*EXERCISE DETAILS*:
Every entry below should be restated word for word, except for its images.

[Stored data]
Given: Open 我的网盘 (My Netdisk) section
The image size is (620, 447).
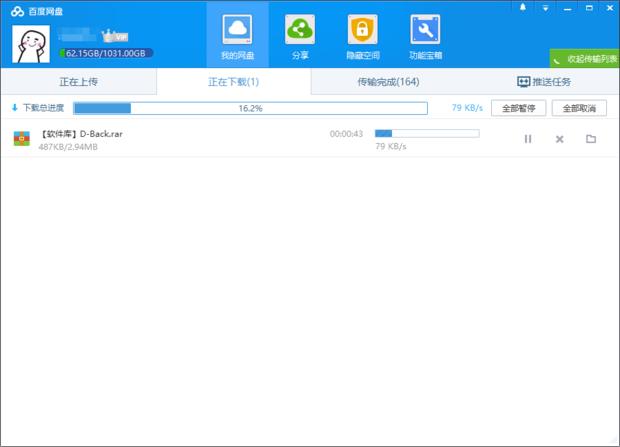Looking at the screenshot, I should point(237,36).
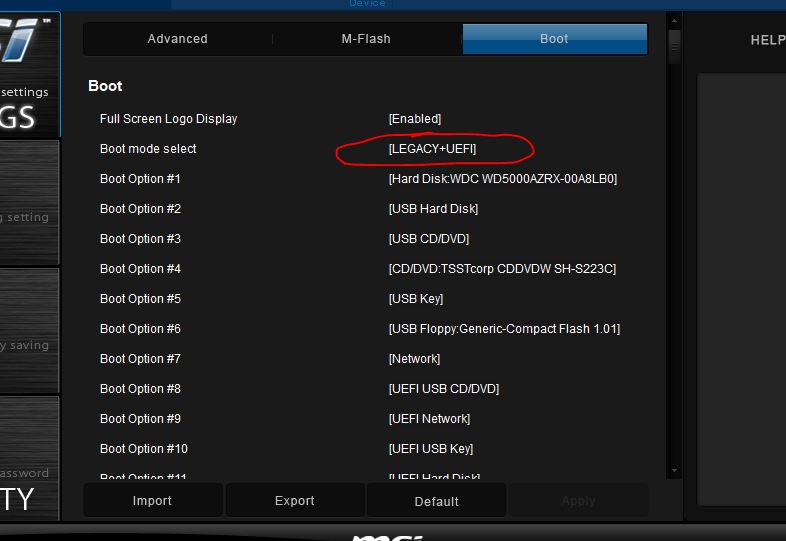Select the Boot tab
Image resolution: width=786 pixels, height=541 pixels.
[554, 39]
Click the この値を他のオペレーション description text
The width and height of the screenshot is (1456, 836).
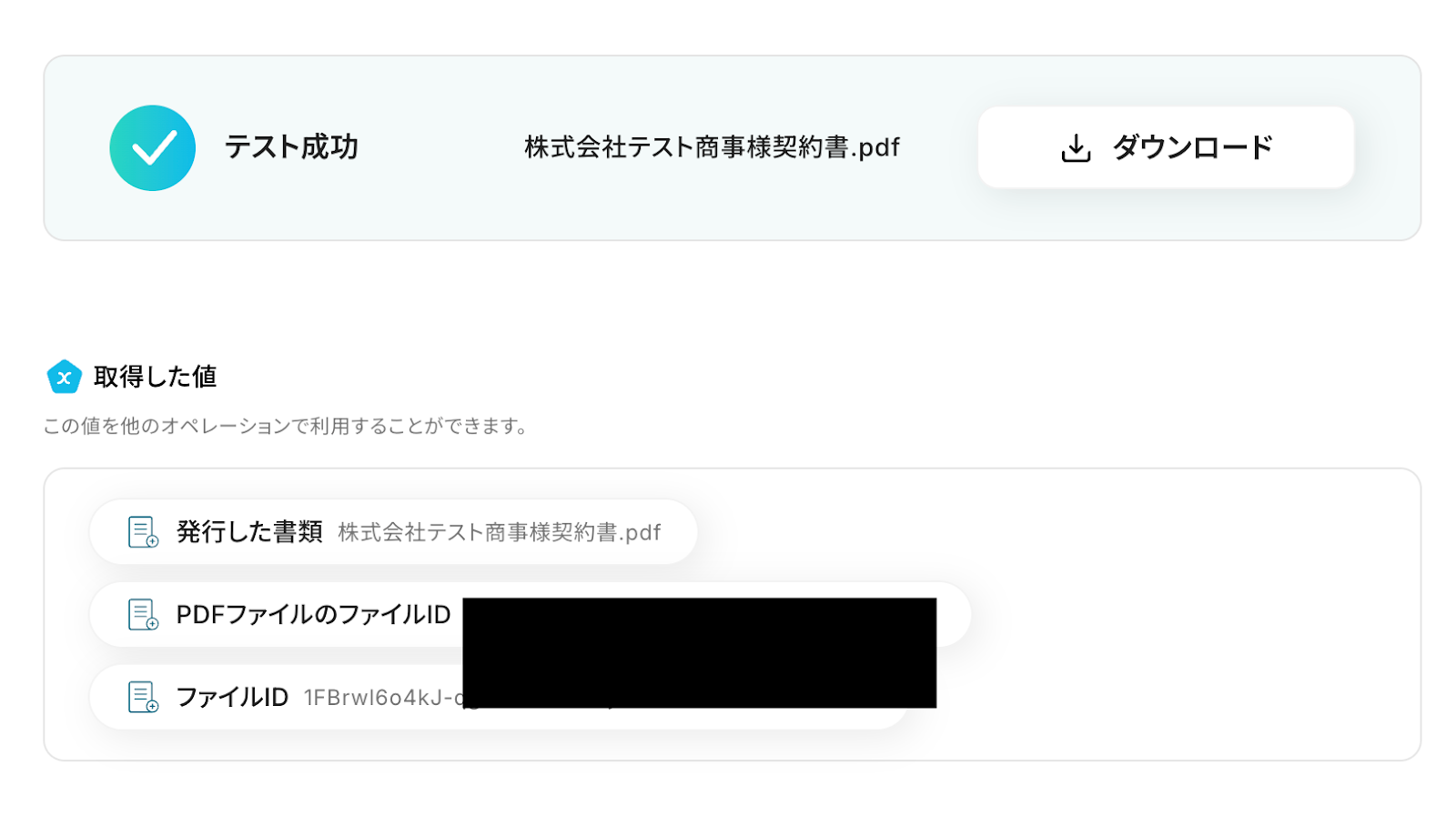[x=285, y=427]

*EXPECTED ANSWER*:
Given: Open 我的网盘 (My Netdisk) section
The image size is (620, 447).
Looking at the screenshot, I should point(237,36).
Select the Boot tab
Image resolution: width=786 pixels, height=541 pixels.
[554, 39]
Click the この値を他のオペレーション description text
The width and height of the screenshot is (1456, 836).
[x=285, y=427]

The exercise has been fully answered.